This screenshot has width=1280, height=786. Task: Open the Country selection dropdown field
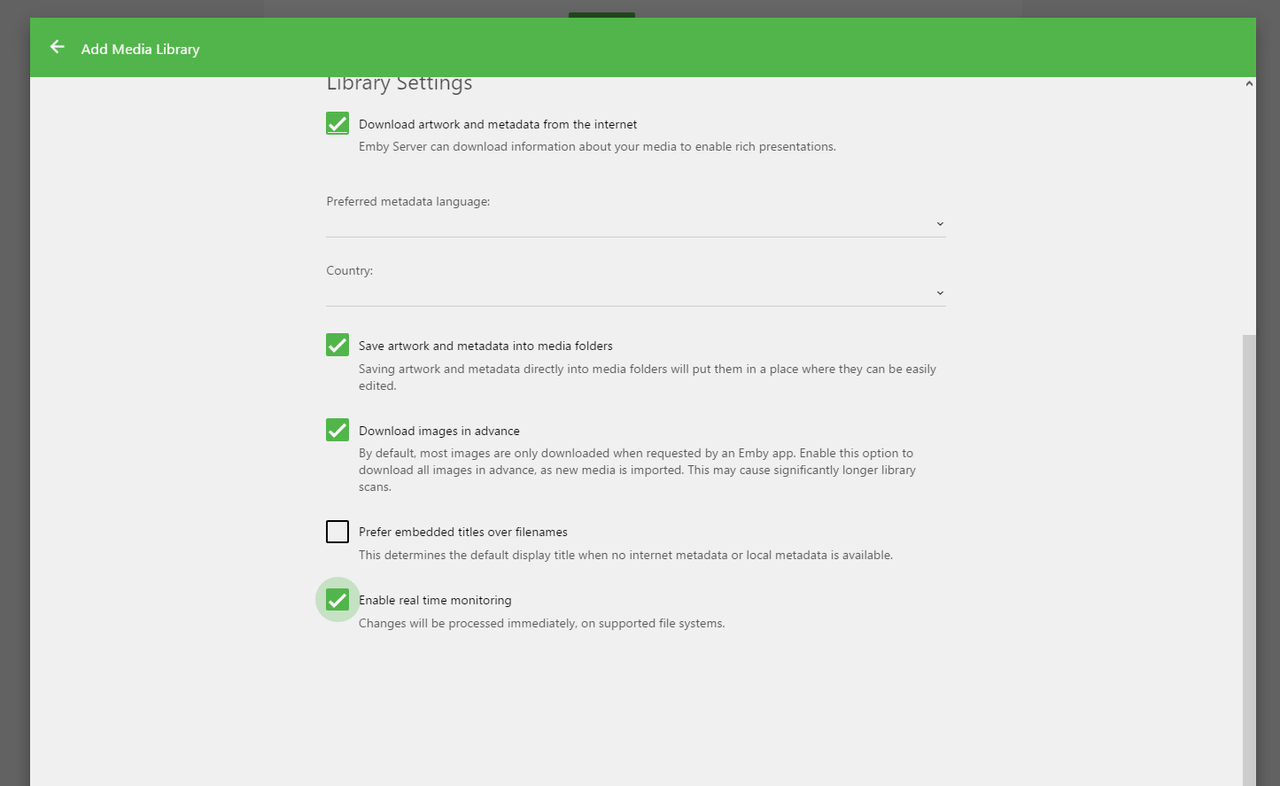click(x=636, y=293)
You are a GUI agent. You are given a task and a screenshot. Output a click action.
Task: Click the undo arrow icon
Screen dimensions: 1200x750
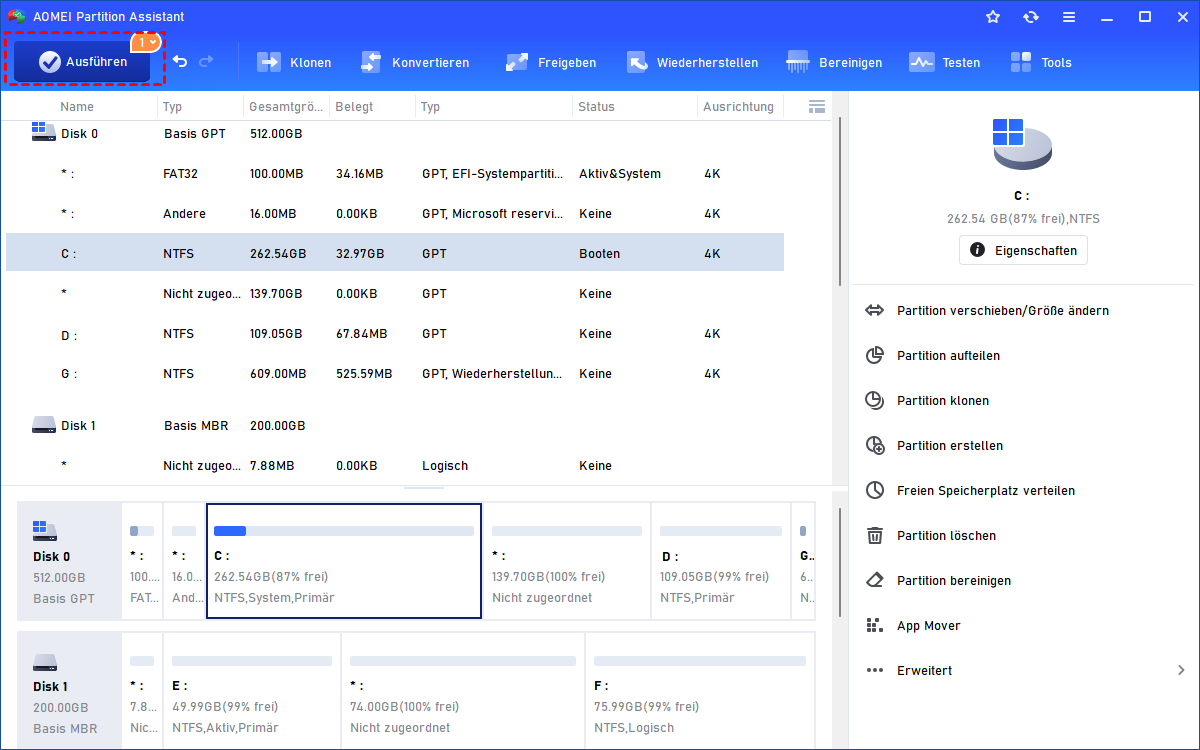pos(180,62)
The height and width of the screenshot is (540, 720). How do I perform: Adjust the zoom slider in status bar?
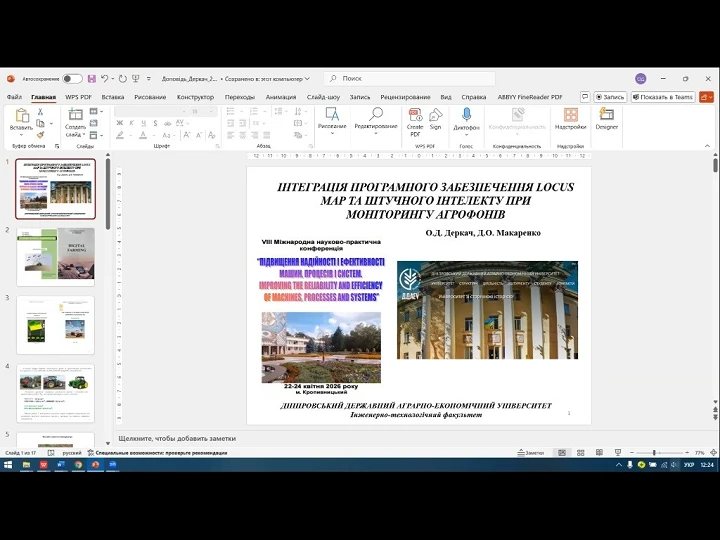tap(654, 453)
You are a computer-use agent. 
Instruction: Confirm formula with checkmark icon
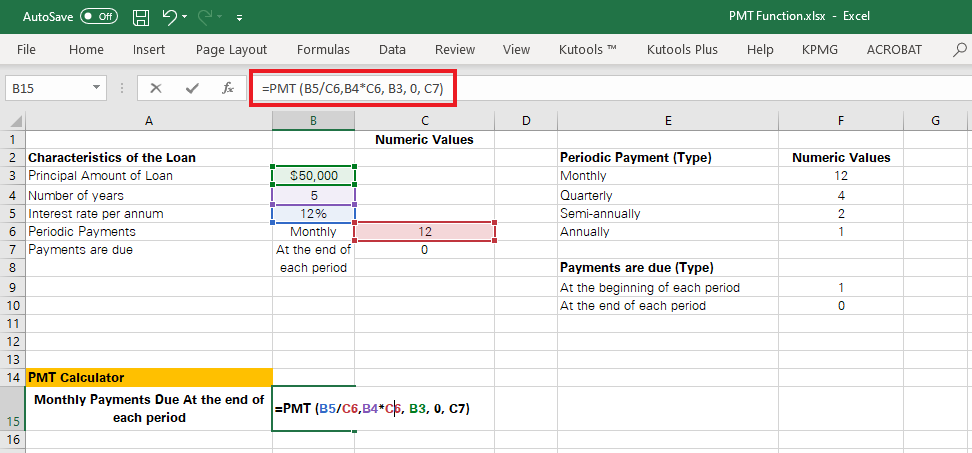192,89
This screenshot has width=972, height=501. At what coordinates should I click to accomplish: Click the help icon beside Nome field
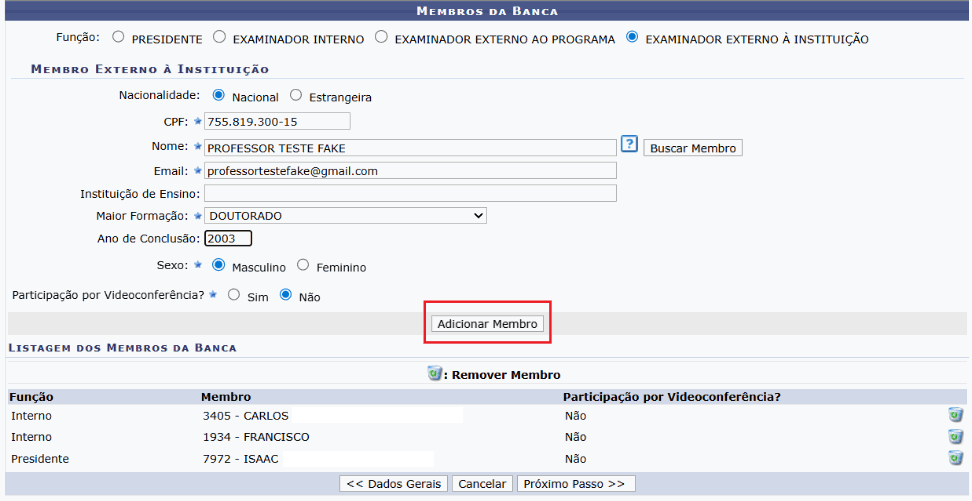[x=629, y=145]
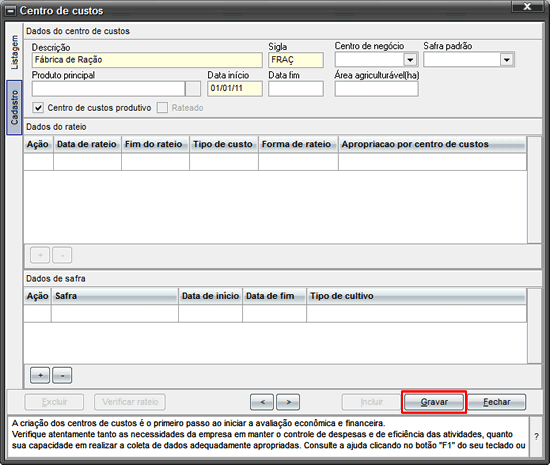The height and width of the screenshot is (465, 550).
Task: Go to previous record with left arrow
Action: [262, 402]
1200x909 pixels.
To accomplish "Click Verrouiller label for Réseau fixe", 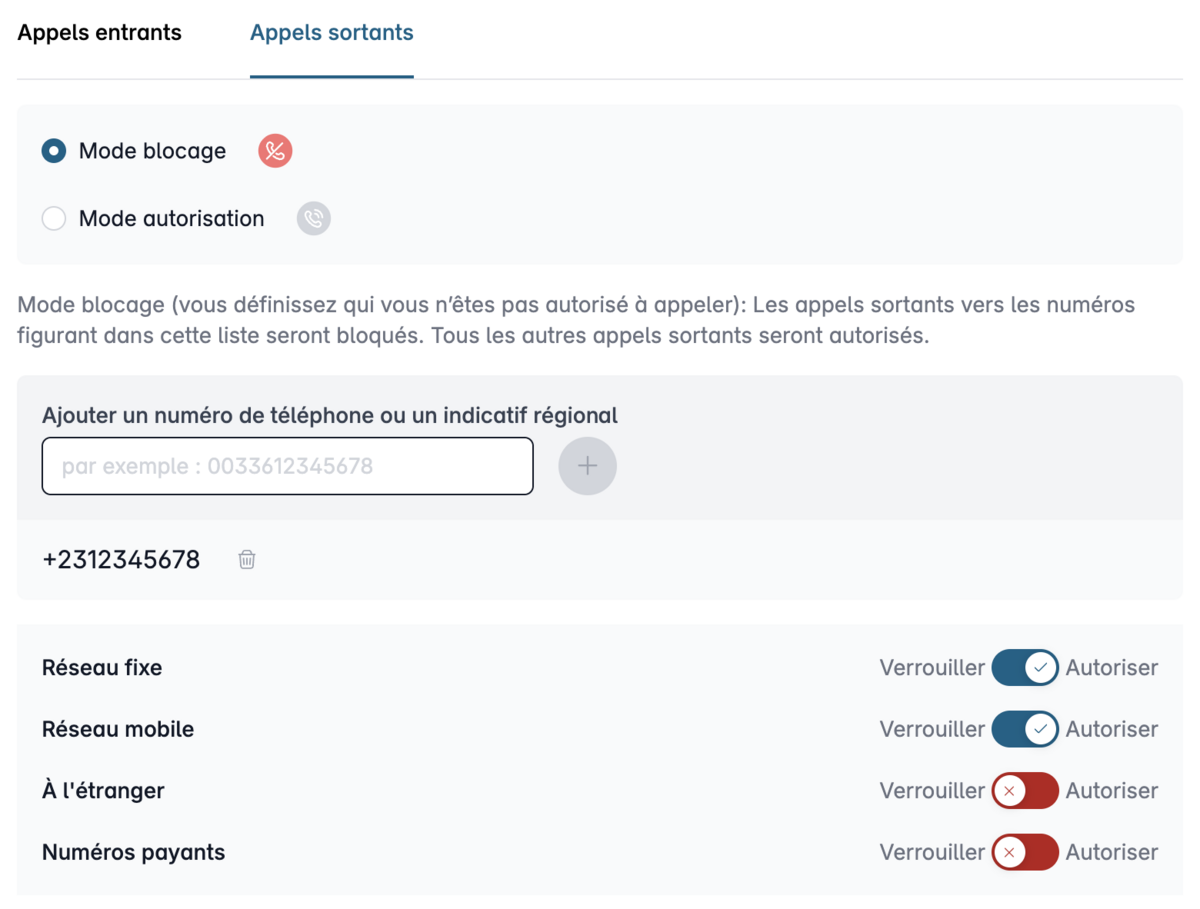I will (932, 667).
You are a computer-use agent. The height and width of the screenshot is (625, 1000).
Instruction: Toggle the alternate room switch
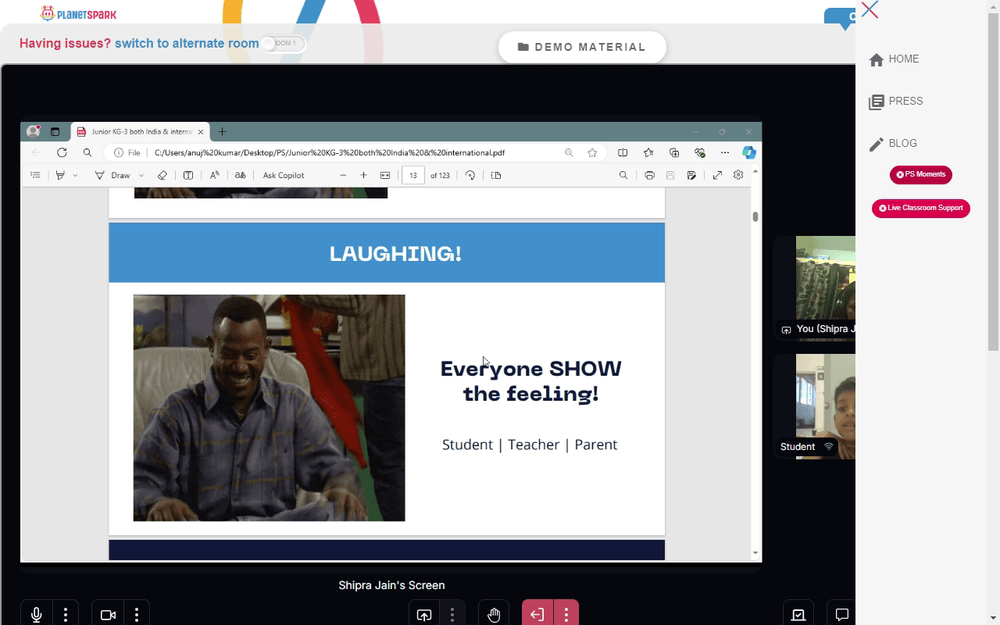point(283,43)
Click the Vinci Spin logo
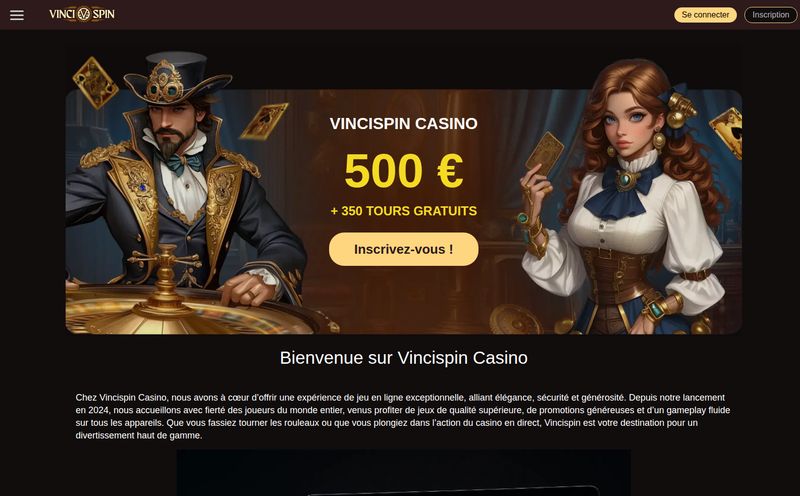The width and height of the screenshot is (800, 496). click(82, 14)
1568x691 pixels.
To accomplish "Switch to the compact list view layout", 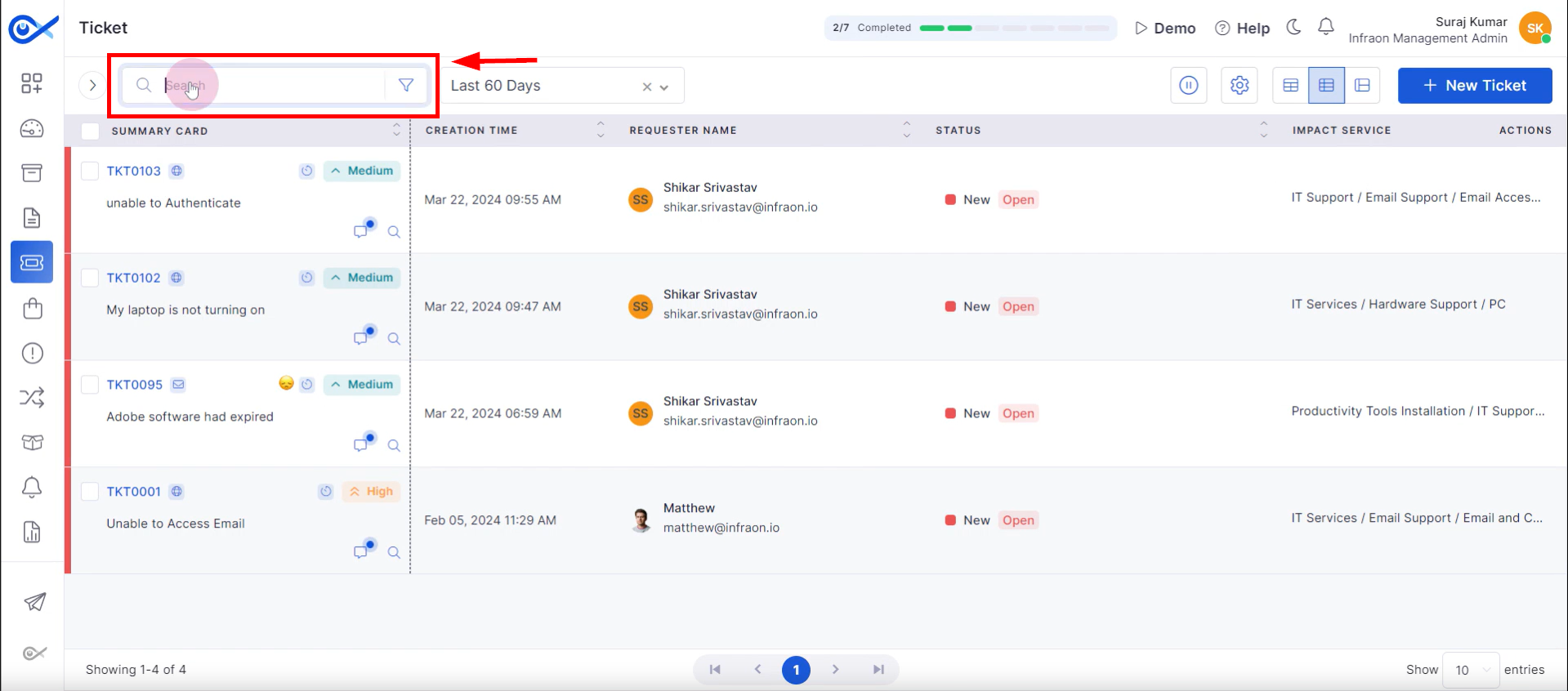I will [x=1290, y=85].
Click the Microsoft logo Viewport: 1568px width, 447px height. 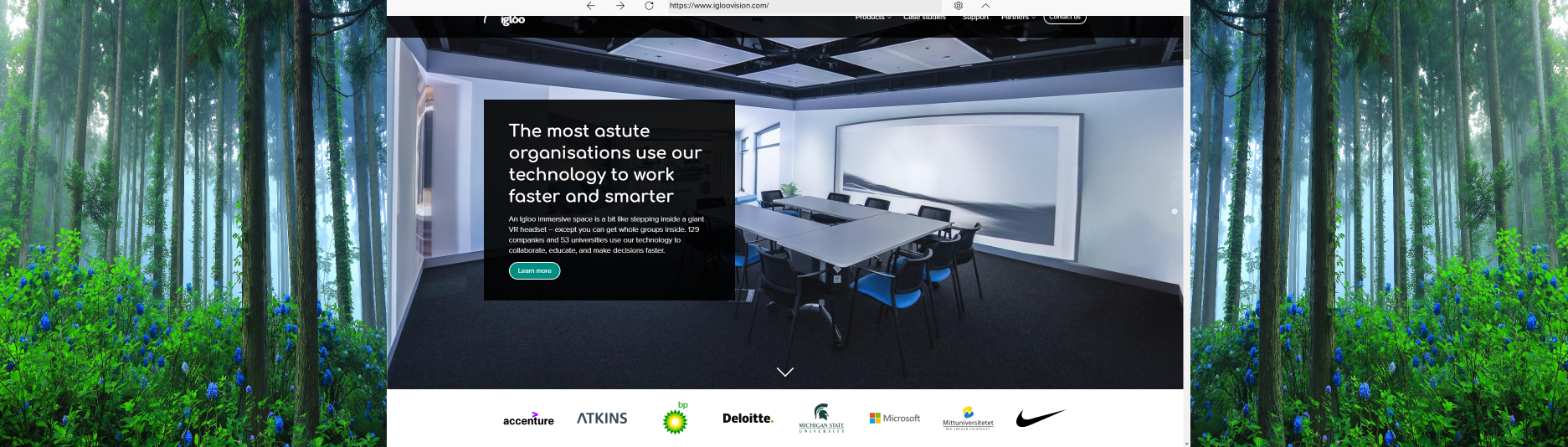(x=895, y=418)
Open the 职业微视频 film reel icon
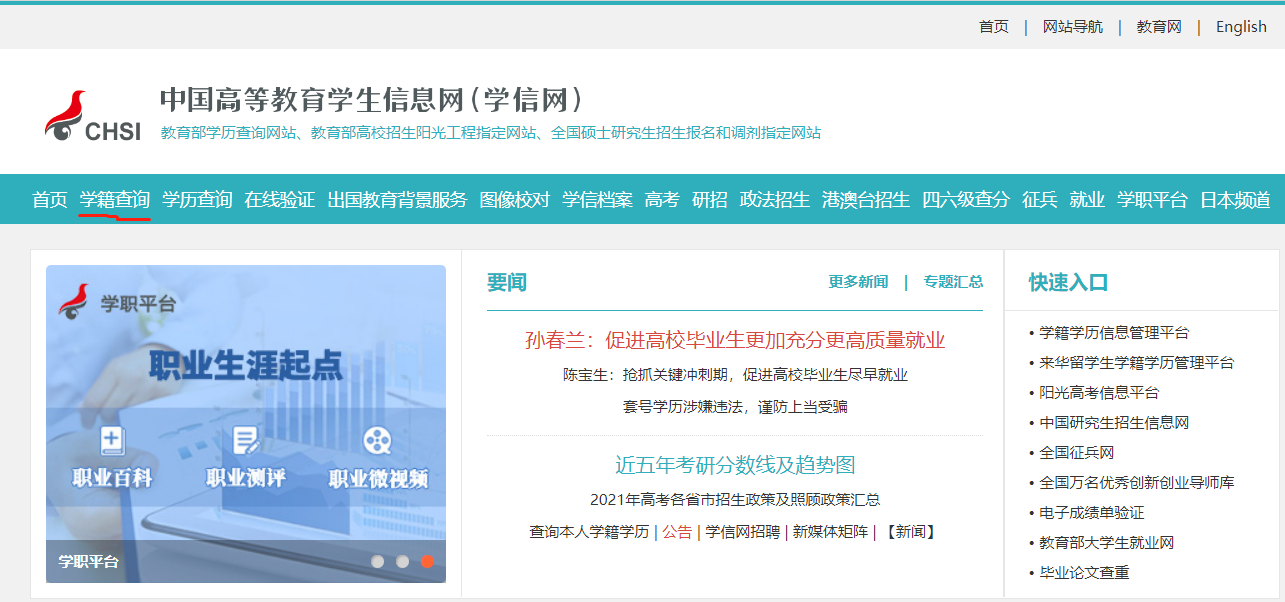Image resolution: width=1285 pixels, height=602 pixels. (x=377, y=441)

━━━━━━━━━━━━━━━━

Instructions to follow ->
In the material above, find the lines that contain "agent" and show them.

Solution for this exercise ->
You are a GUI agent. You are given a task and a screenshot. Output a click action.
You are a computer-use agent. 
You are a computer-use agent. The height and width of the screenshot is (625, 1000).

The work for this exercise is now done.